How Marcel Proust killed the Commercy madeleine
How Marcel Proust Killed the Commercy Madeleine : a literary, economic and gastronomic study, filled with rich data and based on the ingredients of contemporary web marketing. Add butter and beaten egg whites. Mix together and allow to stand for 24 hours. Serve slightly warm – or cold, the same temperature as revenge in the literature on reality.
In little over a century, a simple cake from the Meuse region of France, tacked on to the name of Proust, has become a universal literary cliché, a popular expression designating a tender, slightly silly childhood reminiscence, a symbol of involuntary memory, an erotic metaphor, an icon of cognitive science (due in part to Jean-Yves Tadié, one of the first to dwell on this aspect in his lectures), and plenty more besides. The delicate madeleine has become a Proustian chestnut.

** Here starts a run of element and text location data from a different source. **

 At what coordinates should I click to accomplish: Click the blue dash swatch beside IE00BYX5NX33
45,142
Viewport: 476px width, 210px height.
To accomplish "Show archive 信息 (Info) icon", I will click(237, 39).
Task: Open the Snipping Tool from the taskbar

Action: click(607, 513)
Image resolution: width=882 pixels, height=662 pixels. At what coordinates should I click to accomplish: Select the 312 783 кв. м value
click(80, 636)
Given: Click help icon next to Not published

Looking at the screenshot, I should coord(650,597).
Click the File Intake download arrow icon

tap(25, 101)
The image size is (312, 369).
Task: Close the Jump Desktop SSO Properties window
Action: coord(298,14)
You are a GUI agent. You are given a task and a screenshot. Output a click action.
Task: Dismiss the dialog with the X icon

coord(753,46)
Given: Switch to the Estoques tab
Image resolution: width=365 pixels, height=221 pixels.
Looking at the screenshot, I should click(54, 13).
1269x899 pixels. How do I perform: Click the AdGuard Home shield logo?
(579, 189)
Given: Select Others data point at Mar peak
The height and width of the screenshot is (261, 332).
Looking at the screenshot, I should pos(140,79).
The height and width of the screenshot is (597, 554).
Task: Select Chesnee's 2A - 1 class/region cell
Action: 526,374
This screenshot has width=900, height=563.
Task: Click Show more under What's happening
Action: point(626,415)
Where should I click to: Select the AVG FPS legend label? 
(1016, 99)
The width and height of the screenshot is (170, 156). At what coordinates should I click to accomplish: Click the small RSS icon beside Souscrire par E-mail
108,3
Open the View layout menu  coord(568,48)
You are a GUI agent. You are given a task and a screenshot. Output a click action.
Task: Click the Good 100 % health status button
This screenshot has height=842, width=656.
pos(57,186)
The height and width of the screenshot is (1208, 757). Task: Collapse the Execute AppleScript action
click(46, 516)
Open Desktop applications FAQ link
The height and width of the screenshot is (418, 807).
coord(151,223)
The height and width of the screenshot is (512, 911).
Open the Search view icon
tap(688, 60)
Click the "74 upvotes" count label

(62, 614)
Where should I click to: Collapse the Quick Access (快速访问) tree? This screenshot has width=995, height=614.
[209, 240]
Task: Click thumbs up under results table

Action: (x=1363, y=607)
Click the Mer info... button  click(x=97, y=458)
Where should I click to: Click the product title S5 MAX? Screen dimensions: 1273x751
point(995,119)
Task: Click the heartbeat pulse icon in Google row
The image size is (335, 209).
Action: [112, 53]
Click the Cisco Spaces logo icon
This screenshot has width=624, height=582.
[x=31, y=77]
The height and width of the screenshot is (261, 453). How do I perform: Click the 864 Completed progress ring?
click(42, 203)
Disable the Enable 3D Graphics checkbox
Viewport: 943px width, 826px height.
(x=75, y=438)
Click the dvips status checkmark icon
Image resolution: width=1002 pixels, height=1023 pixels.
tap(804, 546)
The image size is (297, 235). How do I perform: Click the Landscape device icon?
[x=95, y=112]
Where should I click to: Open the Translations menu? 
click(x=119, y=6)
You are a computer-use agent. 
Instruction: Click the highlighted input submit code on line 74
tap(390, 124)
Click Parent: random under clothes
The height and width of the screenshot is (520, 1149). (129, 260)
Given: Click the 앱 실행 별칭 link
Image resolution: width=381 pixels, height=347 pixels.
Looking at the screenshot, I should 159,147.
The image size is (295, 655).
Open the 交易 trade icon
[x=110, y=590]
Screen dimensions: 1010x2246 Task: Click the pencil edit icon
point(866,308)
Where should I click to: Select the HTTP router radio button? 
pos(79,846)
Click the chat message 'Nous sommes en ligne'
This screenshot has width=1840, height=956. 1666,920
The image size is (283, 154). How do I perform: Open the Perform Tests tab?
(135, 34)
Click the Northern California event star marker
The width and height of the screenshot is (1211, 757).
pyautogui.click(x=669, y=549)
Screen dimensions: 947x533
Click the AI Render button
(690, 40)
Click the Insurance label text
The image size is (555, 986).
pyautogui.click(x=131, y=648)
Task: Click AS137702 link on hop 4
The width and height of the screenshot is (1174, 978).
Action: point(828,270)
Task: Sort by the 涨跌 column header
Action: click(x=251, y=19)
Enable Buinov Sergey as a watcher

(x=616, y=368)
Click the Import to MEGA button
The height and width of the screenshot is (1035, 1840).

No-show in Illiers-Combray
« No, we don’t have any madeleines here,» snaps the baker in Illiers-Combray, whose shopfront nevertheless boasts a portrait of Marcel Proust painted in garish, near-Martian green. « There used to be a pastrycook who had a monopoly on all that stuff, but he’s closed down ». With the passage of time, the baker can now spot Paris-based Proust fans like me from a mile off. And yet, on this Thursday afternoon in January, Aunt Léonie’s House is closed. The streets are deserted, but the madeleine is everywhere in Combray : on cake shop frontages, in the window of La Boîte à Pain and the Maison de la Proustille, the other pastry shop which once had the madeleine monopoly but has been shuttered since 2018. The abandoned shop still bears a sign boasting ; « Aunt Léonie used to buy her madeleines here ». Its former owner has opened another business on St. Hilaire Street. The madeleine is also visible on shopping bags sold at the tourist office and, a few kilometres away, on one of the direction signs on the A10 motorway, which proclaims imperiously : « Marcel Proust’s Combray ».
The Madeleine in history
Of course, things were much simpler until 1913, the pre-Swann period : madeleines could come only from Commercy (or, at a pinch, Liverdun or Stenay, but no farther away). Commercy —a small town in the Meuse region of north-eastern France, some 30 miles from both Verdun and Nancy— was the official cradle and epicentre of the madeleine from at least the 18th century, though its true origins are still unclear. Food literature usually cites a kind of medieval brioche baked in a scallop shell (Illiers was once on the pilgrim route to Santiago de Compostela, and Illiers-Combray still is). Then came the legend of a servant named Madeleine (Madeleine Paulmier, born in Stenay, not Madeleine Lemaire), who replaced the pastry chef of King Stanislas, Duke of Lorraine, at a moment’s notice and who, in a flash of brilliant intuition, supposedly invented the cake.
Melon-shaped biscuits
The cake from Commercy has also gone down in history thanks to its traditional oval box (still sold today) made of fir wood from trees in the Vosges, and to the Paris-Strasbourg railway line, opened in 1852. Indeed, from 1874 until after the second world war, residents of Commercy were officially authorised to sell madeleines to passengers on trains standing at the town station. The secretary of Otto von Bismarck, who entered the town with the Prussian army during the War of 1870, described « biscuits shaped like small melons » —a fact reported on the Commercy Tourist Office website— but made no mention of a scallop shell. The station-based market boosted sales of the cake and helped it travel throughout France.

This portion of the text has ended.